Beyond sports, Arthur Paine was also an avid outdoorsman who loved hunting and fishing, and Phil inherited the passion from his father. One of Phil’s Burrillville High School teammates, George Ducharme, recalled accompanying Phil on several hunting excursions; Ducharme never carried a gun, but he enjoyed walking along as Paine regaled him with stories. So fond was Paine of the outdoors, Ducharme said, that one day during the boys’ senior year, on the first day of the fishing season Phil skipped baseball practice to go fishing and was summarily benched for one game by his coach. Phil’s sister Marcia agreed that that sounded like something her brother would do but added that he could have missed a lot of practices and it wouldn’t have made much difference; he was just naturally that good.

Indeed he must have been. In 2002, Paine was posthumously inducted into the Burrillville High School Athletic Hall of Fame.[2] In addition to his baseball exploits (he played varsity for four years), Paine was a goaltender for three years on the hockey team; during his senior season, the hockey team, in those days a perennial powerhouse in Rhode Island Interscholastic League hockey, was undefeated in league play.  On the mound, Paine led the Broncos to four Western Division league championships, and as a senior was named to the All-Class-C First Team by the Providence Journal-Bulletin.[3]

That year, 1948, was a singular season.
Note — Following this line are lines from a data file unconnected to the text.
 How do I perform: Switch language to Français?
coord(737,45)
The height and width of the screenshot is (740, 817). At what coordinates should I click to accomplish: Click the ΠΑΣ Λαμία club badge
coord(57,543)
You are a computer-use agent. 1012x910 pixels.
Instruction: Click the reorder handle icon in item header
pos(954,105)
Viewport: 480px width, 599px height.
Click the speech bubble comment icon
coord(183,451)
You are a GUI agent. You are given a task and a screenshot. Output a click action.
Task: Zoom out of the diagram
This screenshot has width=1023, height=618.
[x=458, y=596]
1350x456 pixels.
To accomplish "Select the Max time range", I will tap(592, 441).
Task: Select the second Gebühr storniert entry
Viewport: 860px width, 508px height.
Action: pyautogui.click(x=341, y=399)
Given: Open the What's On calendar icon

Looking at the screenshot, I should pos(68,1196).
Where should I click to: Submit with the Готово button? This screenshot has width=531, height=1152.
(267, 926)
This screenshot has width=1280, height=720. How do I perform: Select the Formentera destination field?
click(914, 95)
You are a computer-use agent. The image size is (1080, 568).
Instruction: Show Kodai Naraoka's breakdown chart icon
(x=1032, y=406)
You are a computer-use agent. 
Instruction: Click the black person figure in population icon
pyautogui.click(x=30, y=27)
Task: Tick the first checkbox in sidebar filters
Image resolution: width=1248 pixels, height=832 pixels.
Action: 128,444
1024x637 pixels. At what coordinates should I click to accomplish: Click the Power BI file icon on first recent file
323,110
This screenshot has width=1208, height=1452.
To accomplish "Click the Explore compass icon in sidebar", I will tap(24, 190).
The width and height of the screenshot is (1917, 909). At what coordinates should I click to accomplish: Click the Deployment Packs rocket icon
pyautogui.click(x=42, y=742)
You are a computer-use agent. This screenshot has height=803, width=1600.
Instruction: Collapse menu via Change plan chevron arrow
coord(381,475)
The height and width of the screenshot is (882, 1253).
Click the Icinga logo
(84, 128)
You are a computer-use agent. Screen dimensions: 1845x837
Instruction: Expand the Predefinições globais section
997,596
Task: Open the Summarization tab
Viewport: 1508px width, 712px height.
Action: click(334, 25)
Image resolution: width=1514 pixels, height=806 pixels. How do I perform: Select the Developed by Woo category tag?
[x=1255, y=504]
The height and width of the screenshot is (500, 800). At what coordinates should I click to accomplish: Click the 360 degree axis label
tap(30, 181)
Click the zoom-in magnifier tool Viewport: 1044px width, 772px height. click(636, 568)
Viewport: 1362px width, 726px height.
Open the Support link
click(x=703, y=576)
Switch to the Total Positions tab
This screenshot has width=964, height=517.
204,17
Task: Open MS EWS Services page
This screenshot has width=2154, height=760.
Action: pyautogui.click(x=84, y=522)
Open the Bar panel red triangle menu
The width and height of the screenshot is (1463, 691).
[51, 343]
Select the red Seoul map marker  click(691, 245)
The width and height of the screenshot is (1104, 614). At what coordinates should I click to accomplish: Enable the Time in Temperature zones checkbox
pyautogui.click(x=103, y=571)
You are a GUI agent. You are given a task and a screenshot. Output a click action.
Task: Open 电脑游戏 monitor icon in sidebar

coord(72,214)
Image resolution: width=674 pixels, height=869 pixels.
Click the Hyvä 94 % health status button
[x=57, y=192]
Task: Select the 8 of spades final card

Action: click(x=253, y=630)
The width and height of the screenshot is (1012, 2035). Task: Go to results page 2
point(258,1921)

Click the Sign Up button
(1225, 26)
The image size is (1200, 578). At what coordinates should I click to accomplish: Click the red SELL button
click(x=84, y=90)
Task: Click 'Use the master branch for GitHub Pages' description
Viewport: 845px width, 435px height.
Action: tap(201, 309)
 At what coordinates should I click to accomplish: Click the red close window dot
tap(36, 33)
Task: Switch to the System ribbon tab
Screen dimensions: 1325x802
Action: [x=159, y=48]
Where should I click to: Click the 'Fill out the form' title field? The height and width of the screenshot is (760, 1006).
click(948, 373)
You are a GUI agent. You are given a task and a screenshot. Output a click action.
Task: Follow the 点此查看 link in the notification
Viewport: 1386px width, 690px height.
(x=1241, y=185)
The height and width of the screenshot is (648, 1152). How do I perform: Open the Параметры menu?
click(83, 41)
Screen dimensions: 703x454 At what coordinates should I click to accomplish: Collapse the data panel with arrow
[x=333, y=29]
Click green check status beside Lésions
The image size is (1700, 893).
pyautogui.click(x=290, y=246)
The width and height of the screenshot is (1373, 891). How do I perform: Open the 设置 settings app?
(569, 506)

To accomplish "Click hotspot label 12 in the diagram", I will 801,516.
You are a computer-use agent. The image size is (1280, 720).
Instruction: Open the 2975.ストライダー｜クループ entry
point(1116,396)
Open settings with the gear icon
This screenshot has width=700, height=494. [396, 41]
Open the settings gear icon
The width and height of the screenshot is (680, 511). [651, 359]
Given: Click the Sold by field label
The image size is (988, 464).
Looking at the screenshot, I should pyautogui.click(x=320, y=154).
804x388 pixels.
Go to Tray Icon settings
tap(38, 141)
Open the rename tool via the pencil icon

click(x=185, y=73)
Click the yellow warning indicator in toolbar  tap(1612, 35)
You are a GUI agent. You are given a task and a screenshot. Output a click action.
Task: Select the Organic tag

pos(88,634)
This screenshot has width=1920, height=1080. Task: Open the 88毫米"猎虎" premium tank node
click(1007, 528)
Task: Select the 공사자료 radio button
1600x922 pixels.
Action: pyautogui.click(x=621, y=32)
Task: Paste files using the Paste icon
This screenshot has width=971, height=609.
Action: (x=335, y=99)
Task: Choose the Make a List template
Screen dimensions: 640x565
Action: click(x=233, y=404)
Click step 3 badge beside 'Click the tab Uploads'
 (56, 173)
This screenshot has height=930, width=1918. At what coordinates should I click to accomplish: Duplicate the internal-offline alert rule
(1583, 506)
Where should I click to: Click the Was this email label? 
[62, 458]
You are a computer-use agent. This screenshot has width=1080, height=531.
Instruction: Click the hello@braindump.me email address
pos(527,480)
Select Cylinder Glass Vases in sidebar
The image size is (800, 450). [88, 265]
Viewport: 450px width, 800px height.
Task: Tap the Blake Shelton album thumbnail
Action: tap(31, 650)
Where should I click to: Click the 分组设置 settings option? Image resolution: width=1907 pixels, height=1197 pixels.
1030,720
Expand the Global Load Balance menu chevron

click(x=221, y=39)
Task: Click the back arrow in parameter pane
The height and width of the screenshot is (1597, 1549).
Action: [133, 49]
In addition to Paine’s individual accomplishments, the Burrillville baseball team won the state high-school championship, as Paine outpitched his more heralded rival, Chet Nichols (whom Paine would later join on the Boston and Milwaukee Braves) in a thrilling 3-2, extra-inning victory over Pawtucket East, in a game played at the Brown University baseball field. (“Oh, that Nichols was a hothead,” recalled Marcia, who knew Nichols. “He was so mad when Phil beat him.”) On that day scouts were out in droves, “mostly to see Nichols,” recalled George Ducharme, who played in the game, “but after the game I saw Phil talking to some scouts.” Soon thereafter Paine signed a contract with the Philadelphia Phillies, and his professional baseball career began.  

That summer, Paine joined the Phillies’ Class D entry in the Pennsylvania-Ontario-New York (PONY) League, the Bradford (Pennsylvania) Blue Wings.  In 12 games, the 18-year-old acquitted himself quite well. Making eight starts and tossing 97 innings, Paine recorded a 5-4 record with an impressive 2.41 earned-run average, although, not for the last time, he struggled with his control, finishing with 32 walks (and 35 strikeouts). Perhaps due to his youth, and despite his low ERA, Paine also proved somewhat inconsistent: While he pitched a 10-0 shutout late in the season to help give Bradford a fourth-place finish in the final standings, he was later shelled in a September 13 playoff loss to the Lockport Reds, surrendering eight runs and 15 hits before being pulled in the top of the seventh inning.   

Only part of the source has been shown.